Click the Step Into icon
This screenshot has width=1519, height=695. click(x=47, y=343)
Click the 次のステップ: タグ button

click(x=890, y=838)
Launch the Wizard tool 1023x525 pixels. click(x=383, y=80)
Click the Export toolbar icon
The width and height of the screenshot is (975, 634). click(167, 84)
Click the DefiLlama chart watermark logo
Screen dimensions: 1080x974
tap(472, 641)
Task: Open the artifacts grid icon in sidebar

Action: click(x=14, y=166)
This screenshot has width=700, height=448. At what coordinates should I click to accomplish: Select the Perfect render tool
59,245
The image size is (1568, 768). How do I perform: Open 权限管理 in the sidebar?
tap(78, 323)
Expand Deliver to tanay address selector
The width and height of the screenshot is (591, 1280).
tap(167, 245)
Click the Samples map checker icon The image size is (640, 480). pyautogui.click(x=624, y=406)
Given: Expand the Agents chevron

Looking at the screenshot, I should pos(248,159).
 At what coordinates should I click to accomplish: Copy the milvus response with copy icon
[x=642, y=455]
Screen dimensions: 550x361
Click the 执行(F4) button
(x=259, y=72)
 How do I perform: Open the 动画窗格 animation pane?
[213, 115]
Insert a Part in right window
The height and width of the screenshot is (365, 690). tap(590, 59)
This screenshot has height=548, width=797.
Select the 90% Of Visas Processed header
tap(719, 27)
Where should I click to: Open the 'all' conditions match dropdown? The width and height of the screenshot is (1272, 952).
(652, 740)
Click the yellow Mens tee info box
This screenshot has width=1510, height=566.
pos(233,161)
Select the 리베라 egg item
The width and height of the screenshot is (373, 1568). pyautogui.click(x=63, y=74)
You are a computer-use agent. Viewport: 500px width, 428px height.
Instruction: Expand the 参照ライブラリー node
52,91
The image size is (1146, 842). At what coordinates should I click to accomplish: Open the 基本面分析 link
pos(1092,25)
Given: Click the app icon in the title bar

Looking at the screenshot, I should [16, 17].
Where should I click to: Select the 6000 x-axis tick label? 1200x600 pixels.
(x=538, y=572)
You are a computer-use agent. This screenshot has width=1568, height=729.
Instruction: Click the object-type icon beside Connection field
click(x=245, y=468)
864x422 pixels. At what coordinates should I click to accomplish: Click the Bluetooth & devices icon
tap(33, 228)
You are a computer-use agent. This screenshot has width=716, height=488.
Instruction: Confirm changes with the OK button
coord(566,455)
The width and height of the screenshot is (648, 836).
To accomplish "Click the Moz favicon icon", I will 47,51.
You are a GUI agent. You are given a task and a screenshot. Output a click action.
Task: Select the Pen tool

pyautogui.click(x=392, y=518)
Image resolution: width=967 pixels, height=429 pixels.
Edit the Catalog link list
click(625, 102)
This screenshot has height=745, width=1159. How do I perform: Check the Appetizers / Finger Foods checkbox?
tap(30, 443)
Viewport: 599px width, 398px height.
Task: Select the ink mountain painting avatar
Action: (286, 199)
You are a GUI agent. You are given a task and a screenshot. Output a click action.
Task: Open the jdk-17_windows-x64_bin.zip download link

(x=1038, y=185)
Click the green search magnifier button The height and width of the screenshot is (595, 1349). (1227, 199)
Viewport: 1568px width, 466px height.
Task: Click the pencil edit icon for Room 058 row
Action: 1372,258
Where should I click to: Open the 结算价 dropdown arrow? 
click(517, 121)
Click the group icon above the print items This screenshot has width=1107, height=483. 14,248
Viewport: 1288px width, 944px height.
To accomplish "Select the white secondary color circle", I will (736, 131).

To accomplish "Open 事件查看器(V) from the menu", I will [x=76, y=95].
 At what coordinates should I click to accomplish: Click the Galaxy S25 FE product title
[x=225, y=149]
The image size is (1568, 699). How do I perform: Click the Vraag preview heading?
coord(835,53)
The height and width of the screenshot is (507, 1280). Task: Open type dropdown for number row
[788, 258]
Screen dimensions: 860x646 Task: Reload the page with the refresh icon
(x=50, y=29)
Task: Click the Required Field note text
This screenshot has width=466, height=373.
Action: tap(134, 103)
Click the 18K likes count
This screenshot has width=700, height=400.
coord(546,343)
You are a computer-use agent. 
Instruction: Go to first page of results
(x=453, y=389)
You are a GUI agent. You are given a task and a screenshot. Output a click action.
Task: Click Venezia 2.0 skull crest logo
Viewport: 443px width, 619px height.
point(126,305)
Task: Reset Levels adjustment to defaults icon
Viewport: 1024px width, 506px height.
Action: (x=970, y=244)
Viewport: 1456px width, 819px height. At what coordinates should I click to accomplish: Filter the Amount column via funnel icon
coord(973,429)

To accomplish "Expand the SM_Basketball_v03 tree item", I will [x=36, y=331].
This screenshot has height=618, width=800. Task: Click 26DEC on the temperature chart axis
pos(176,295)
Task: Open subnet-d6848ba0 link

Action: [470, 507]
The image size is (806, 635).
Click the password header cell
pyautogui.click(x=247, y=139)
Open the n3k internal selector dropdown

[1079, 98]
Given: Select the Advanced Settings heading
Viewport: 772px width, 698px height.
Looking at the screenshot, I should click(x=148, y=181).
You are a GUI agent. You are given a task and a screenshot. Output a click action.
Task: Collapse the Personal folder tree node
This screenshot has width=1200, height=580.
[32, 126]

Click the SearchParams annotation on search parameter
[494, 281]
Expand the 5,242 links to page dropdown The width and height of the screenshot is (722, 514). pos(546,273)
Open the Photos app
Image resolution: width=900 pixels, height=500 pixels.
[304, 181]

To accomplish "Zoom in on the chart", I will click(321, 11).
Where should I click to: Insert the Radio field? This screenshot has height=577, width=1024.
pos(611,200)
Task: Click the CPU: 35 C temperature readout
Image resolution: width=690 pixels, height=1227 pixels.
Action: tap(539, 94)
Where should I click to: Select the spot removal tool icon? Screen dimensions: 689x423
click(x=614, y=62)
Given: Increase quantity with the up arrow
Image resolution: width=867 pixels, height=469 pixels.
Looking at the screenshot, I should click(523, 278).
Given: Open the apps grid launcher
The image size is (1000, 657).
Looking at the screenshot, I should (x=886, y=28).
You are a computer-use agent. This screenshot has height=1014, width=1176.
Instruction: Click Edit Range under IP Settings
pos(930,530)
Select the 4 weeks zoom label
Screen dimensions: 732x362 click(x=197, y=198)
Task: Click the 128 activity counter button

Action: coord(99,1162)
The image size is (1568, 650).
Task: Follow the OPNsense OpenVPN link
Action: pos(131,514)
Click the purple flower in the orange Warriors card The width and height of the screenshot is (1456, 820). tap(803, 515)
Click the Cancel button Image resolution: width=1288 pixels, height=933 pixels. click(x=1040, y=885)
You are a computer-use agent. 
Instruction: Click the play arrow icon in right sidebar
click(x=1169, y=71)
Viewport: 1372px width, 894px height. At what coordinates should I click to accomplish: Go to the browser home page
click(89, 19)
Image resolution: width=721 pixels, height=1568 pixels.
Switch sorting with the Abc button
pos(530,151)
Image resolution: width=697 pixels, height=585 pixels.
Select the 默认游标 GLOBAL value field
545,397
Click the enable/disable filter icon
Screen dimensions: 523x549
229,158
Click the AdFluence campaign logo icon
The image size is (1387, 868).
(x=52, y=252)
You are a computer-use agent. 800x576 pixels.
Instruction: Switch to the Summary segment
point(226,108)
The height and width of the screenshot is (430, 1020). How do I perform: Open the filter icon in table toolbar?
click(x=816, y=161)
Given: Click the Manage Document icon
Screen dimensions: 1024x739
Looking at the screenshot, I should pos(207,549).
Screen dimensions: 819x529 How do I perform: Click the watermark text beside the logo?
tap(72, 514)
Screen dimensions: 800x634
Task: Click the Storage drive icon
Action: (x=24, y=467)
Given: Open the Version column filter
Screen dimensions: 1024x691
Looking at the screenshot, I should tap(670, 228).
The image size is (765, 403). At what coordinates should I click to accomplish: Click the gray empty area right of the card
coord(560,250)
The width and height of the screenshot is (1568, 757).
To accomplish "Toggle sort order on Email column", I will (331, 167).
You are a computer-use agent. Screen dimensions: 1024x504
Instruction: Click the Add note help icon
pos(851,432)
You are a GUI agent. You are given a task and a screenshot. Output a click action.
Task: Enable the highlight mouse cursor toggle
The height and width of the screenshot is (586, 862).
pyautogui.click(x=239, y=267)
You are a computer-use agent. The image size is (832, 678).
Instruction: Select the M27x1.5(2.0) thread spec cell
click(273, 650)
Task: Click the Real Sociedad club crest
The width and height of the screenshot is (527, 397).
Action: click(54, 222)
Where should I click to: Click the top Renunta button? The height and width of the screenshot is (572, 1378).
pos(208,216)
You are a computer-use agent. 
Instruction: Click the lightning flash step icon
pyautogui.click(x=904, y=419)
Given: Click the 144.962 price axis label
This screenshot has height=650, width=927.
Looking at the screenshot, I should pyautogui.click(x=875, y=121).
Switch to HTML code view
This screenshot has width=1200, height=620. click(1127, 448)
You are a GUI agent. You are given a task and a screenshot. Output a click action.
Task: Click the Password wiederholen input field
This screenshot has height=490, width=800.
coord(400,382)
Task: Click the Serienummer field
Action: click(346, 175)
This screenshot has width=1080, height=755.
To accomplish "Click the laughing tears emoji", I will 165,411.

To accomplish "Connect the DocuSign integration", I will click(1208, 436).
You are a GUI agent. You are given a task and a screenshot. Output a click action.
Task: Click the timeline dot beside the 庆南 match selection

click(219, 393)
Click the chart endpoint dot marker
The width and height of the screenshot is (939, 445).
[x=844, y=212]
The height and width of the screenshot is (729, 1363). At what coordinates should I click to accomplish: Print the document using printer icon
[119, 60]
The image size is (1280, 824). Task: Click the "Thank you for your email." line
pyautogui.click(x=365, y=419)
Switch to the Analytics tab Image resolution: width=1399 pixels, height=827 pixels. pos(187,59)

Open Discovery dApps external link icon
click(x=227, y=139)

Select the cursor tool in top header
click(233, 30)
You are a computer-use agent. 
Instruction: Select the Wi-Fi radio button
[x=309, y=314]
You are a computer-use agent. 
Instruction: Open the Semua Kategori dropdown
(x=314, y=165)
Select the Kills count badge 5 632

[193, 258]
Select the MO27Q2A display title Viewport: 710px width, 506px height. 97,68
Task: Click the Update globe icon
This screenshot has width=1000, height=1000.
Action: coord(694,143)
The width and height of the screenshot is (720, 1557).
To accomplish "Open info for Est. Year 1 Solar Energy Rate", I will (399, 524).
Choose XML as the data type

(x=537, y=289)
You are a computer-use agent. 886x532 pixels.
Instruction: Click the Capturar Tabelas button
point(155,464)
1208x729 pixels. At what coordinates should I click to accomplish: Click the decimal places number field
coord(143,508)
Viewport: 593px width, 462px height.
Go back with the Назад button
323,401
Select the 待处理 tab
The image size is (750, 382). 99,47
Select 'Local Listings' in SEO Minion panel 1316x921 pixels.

────────────────────

_What you need to do:_ When a line in the data above contains the string "crest", copy that line.

_Expected answer:_
Task: Click Venezia 2.0 skull crest logo
Task: Click the Real Sociedad club crest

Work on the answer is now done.